## What to do
Only the lines from the line containing "Where should I click to: Click five-star" through the final line of the entries should be printed, exactly as given, with the pictures left out.

## Stored items
* * *

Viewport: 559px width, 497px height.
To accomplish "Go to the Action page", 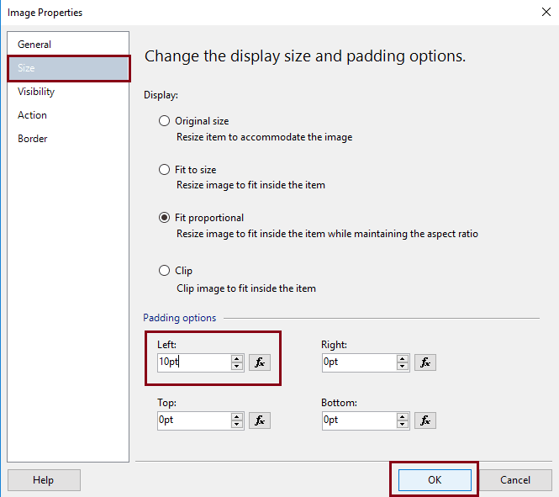I will pos(32,115).
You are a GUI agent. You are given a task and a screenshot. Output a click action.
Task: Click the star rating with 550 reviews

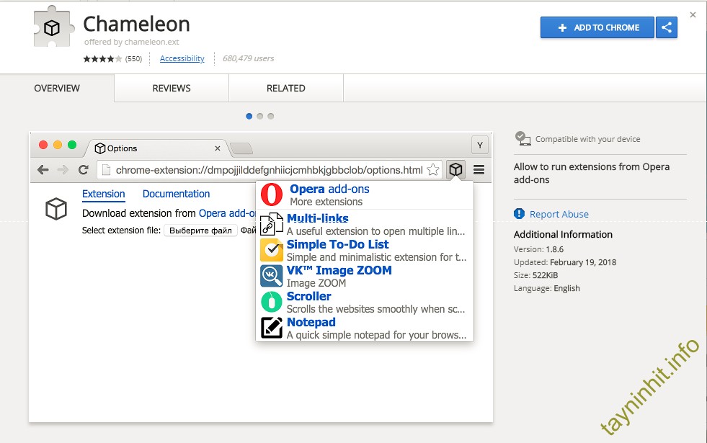[102, 58]
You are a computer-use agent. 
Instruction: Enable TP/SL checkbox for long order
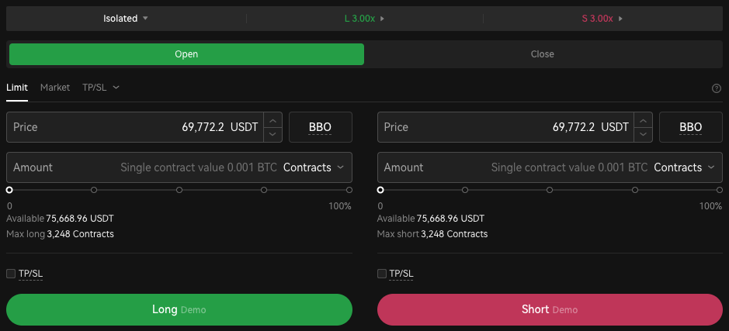tap(11, 274)
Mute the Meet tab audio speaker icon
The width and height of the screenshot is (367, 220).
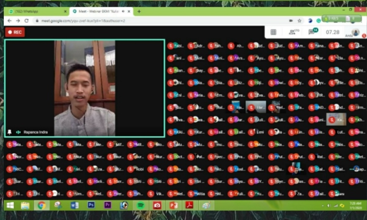click(x=124, y=11)
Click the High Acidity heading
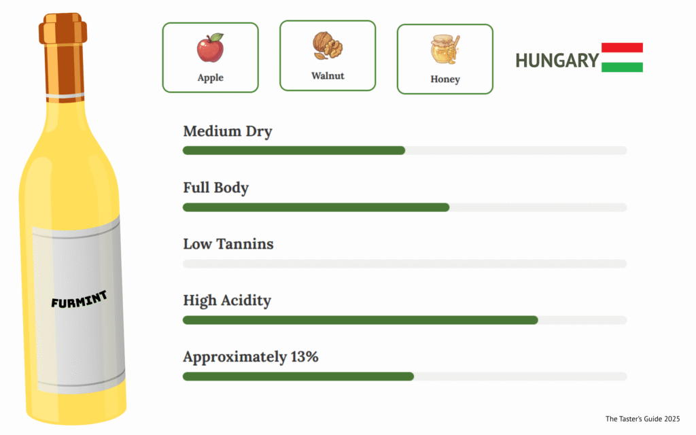The image size is (696, 435). (x=226, y=300)
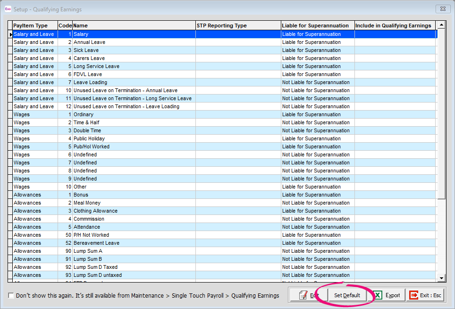This screenshot has height=309, width=455.
Task: Click the Exit : Esc button
Action: (x=425, y=295)
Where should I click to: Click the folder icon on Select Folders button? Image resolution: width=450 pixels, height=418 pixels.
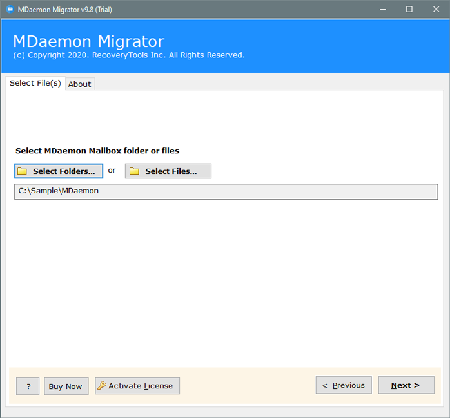coord(22,171)
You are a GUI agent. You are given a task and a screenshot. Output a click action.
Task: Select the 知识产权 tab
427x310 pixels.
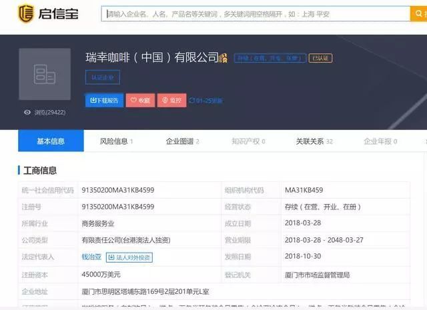pos(248,141)
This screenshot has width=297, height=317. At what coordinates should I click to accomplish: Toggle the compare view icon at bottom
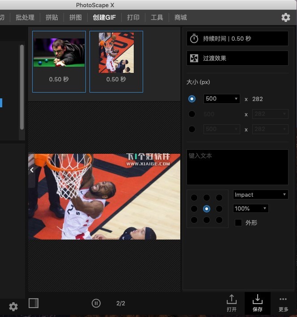click(x=34, y=303)
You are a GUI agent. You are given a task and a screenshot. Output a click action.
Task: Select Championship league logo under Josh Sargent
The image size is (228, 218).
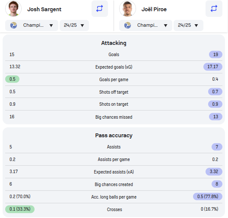pyautogui.click(x=13, y=25)
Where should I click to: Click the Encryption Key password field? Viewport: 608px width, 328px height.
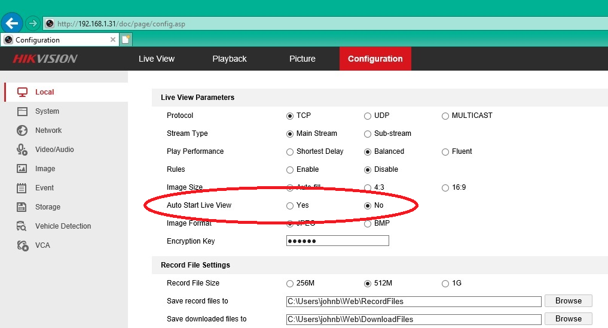tap(338, 241)
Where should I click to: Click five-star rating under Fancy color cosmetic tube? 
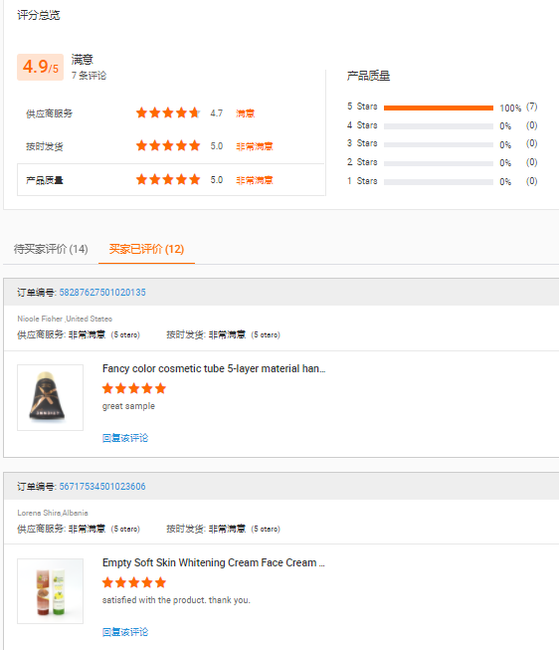click(x=134, y=388)
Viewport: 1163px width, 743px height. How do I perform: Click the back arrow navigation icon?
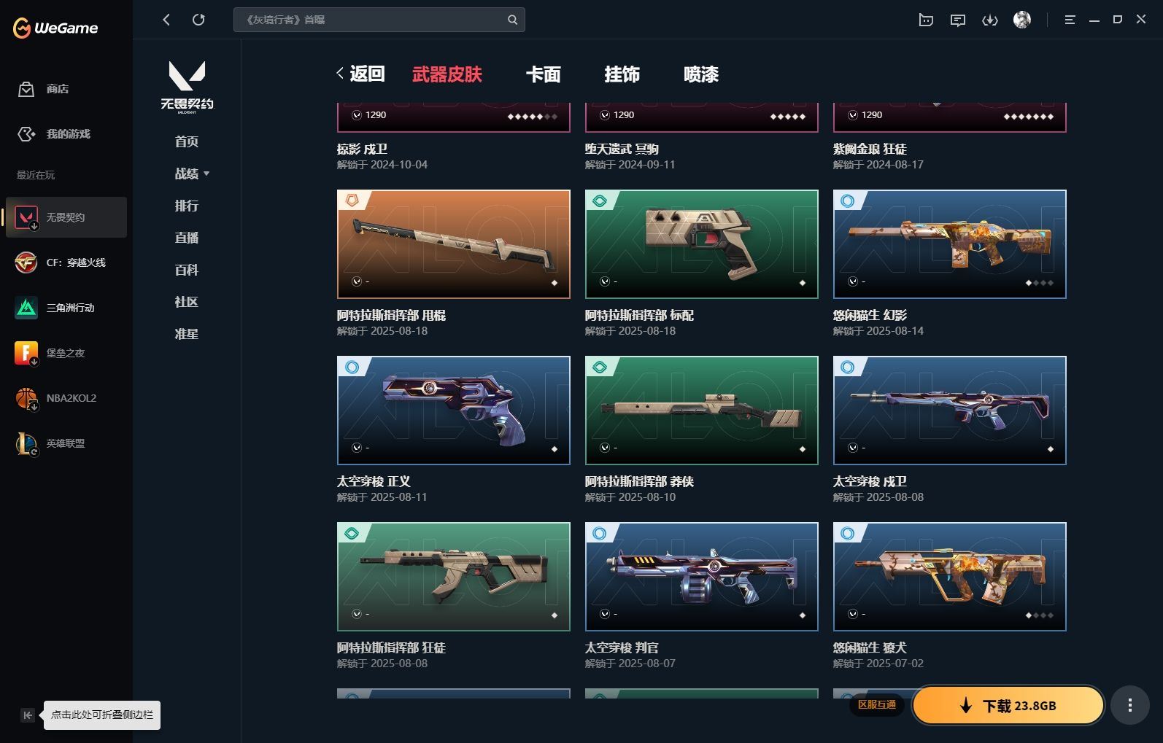pos(166,20)

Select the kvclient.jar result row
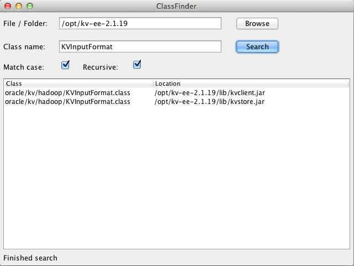[177, 93]
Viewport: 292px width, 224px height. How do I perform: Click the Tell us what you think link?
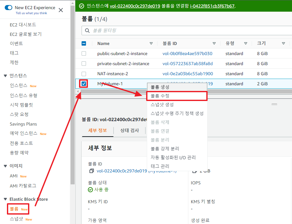[x=31, y=13]
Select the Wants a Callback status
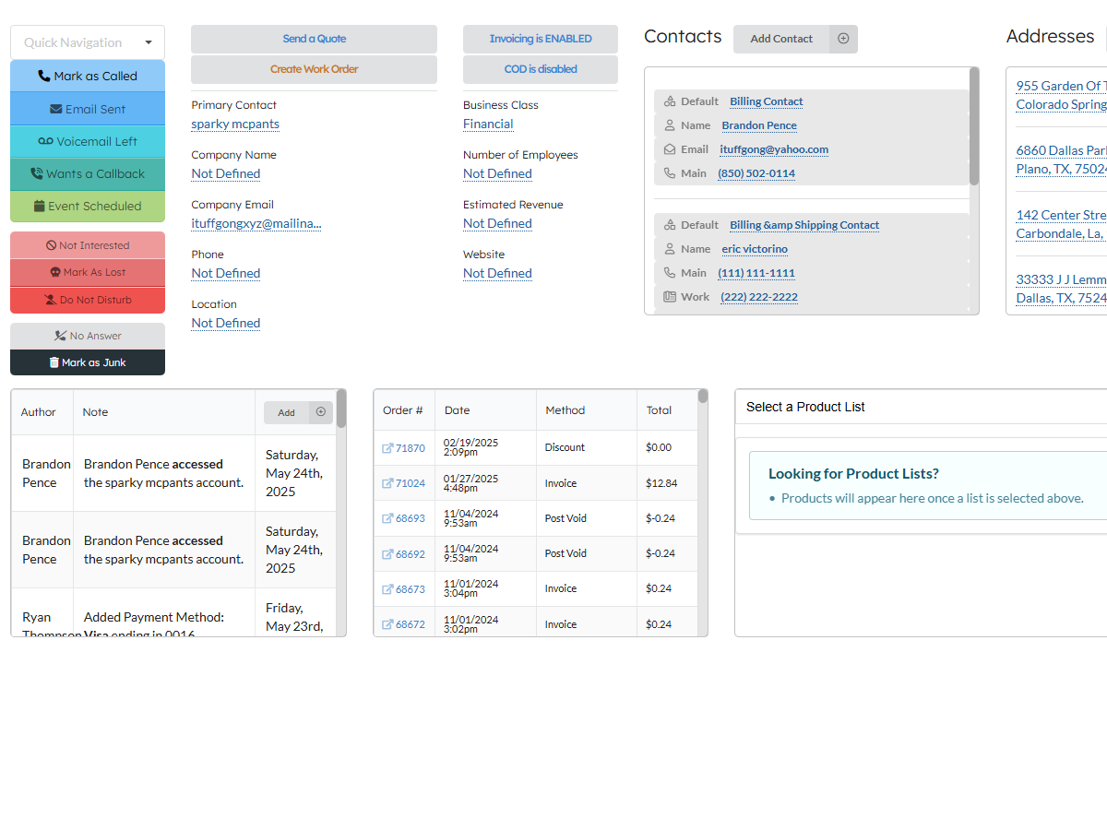 [88, 173]
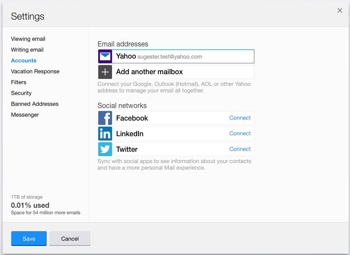Screen dimensions: 350x255
Task: Click the Facebook logo icon
Action: [105, 118]
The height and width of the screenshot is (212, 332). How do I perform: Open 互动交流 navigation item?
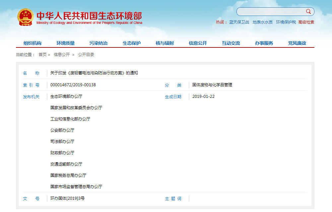point(231,43)
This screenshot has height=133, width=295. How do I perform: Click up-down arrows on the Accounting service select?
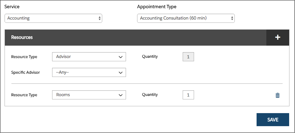click(100, 18)
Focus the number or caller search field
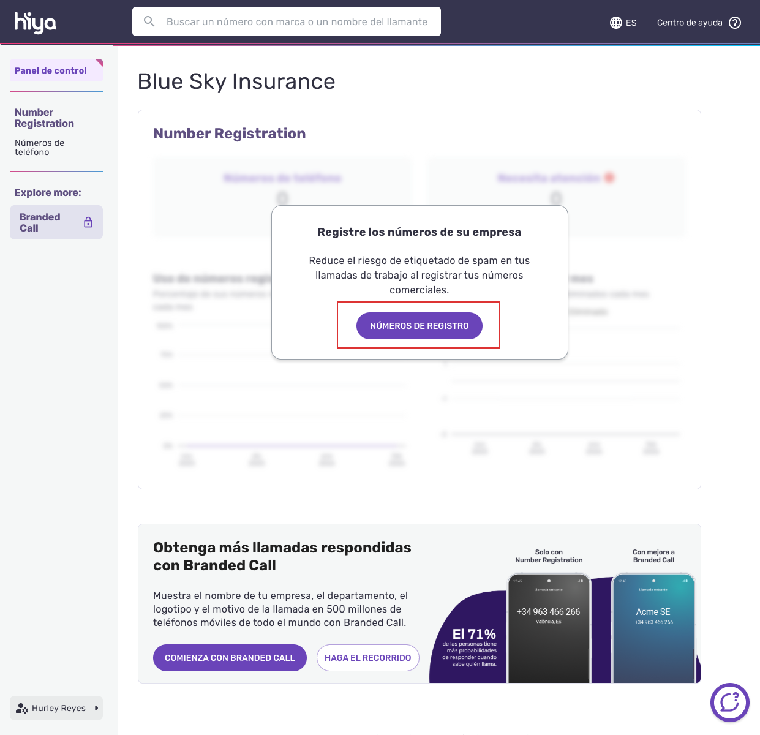The width and height of the screenshot is (760, 735). (297, 21)
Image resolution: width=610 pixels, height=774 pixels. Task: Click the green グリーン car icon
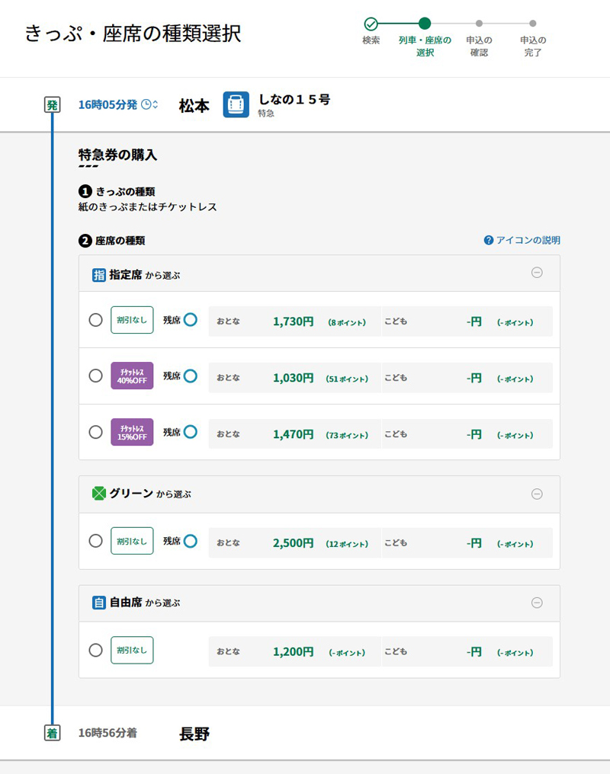[98, 494]
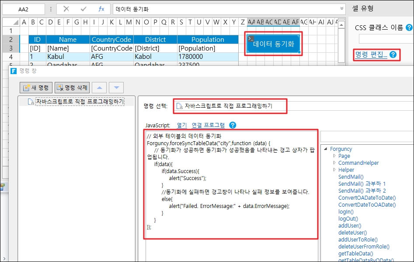Click the AA2 name box field
The width and height of the screenshot is (414, 262).
tap(23, 9)
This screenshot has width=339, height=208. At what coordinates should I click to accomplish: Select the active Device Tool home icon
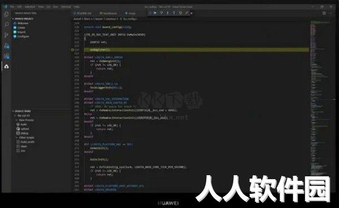pos(6,67)
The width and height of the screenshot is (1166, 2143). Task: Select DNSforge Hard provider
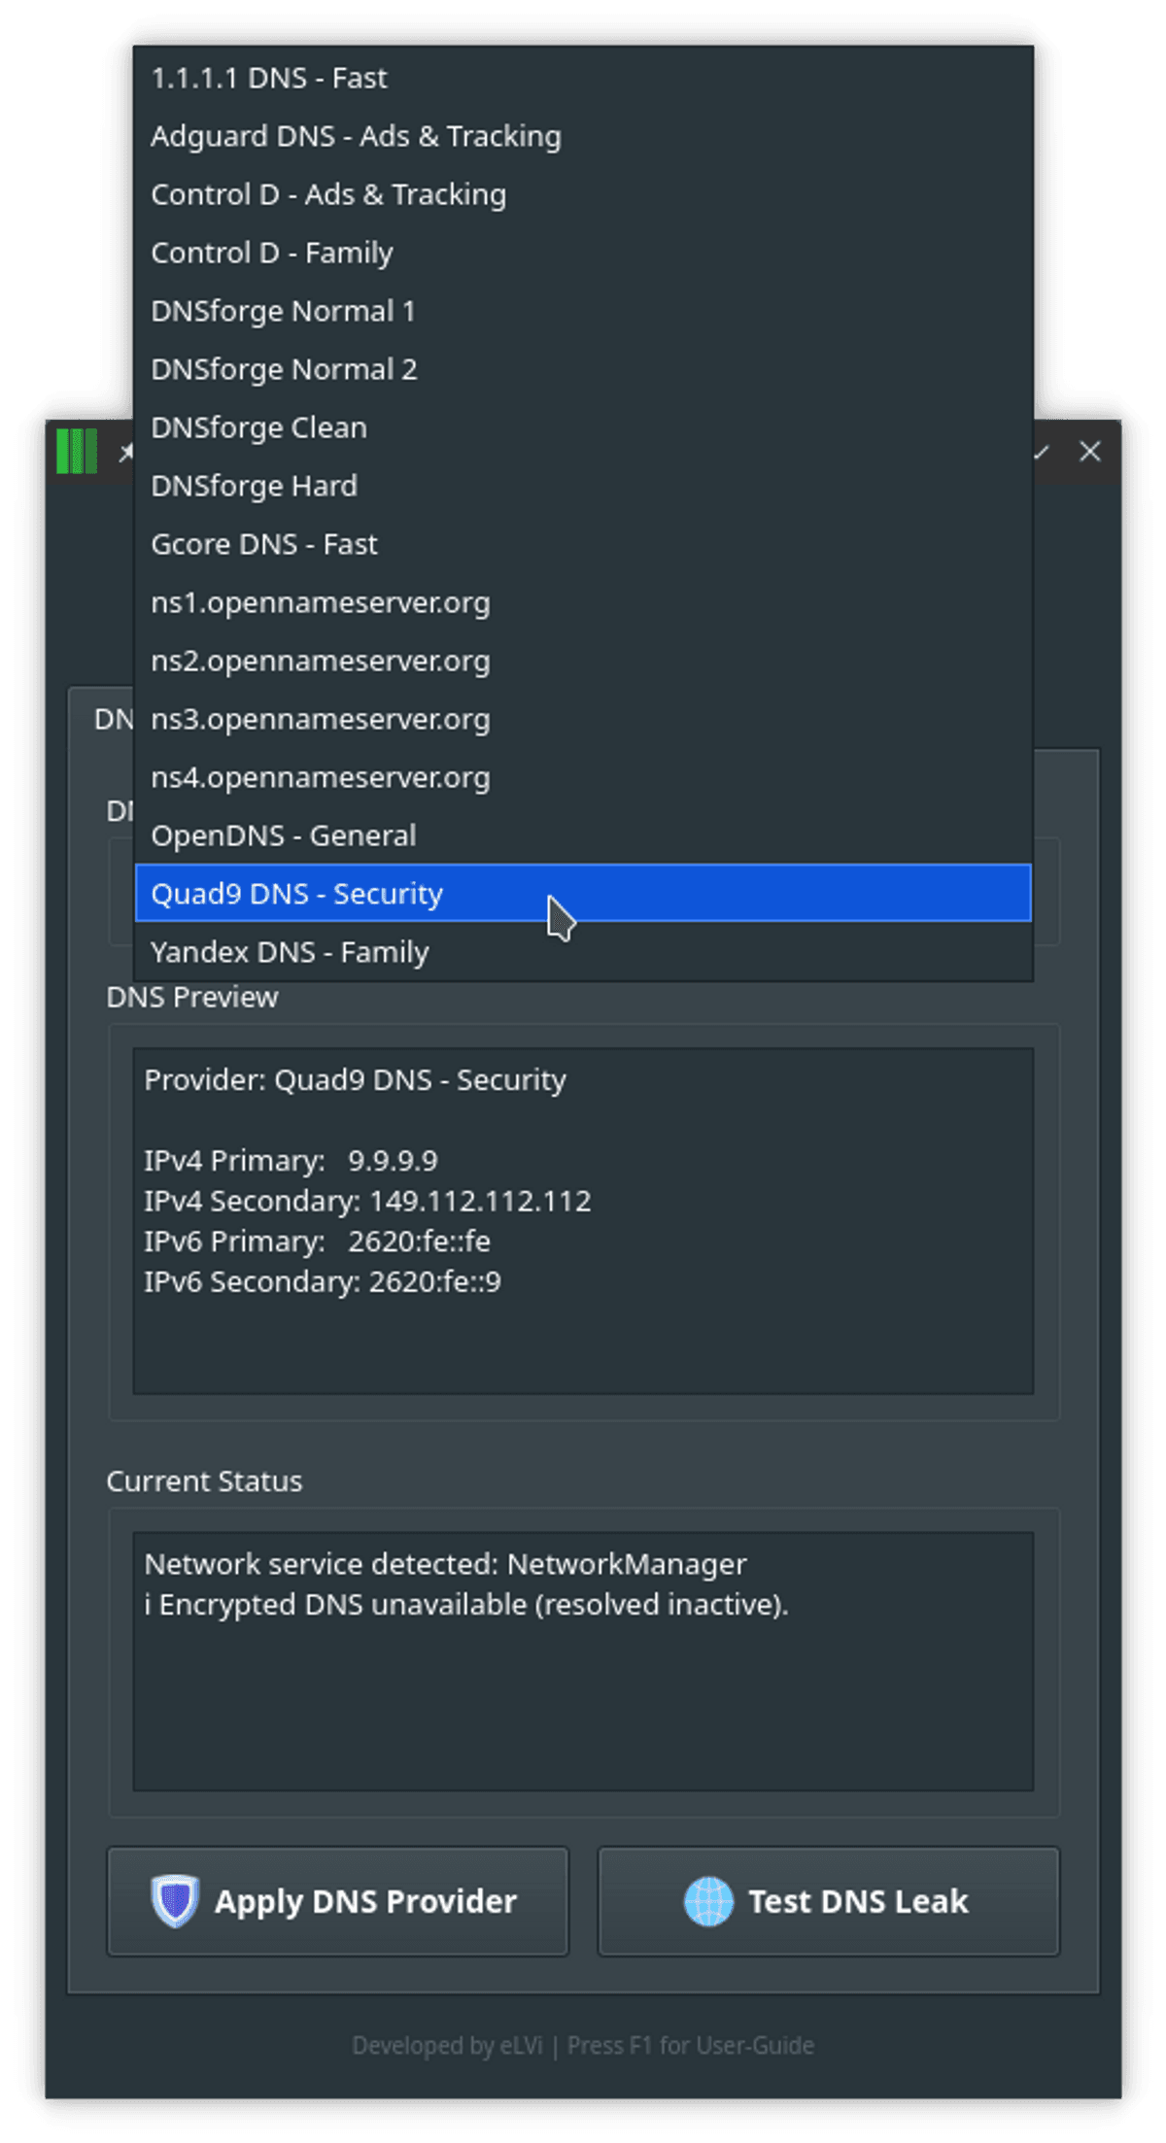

* * *

## Reply
Where should I click to: Click five-star rating under Fancy color cosmetic tube? 
click(x=134, y=388)
Viewport: 1163px width, 743px height. How do I perform: Click the back arrow navigation icon?
pos(166,20)

Select the kvclient.jar result row
[177, 93]
Viewport: 292px width, 224px height. How do I perform: Click the Tell us what you think link?
[x=31, y=13]
Select the Wants a Callback status
 [88, 173]
Screen dimensions: 350x255
Task: Click the Facebook logo icon
Action: [105, 118]
The height and width of the screenshot is (212, 332). How do I perform: Open 互动交流 navigation item?
point(231,43)
This screenshot has height=133, width=295. How do I perform: Click up-down arrows on the Accounting service select?
click(100, 18)
Focus the number or caller search field
The width and height of the screenshot is (760, 735). (297, 21)
Image resolution: width=610 pixels, height=774 pixels. Task: Click the green グリーン car icon
[98, 494]
Click the AA2 name box field
The width and height of the screenshot is (414, 262).
tap(23, 9)
This screenshot has width=339, height=208. At what coordinates should I click to accomplish: Select the active Device Tool home icon
pos(6,67)
The width and height of the screenshot is (1166, 2143). Task: Select DNSforge Hard provider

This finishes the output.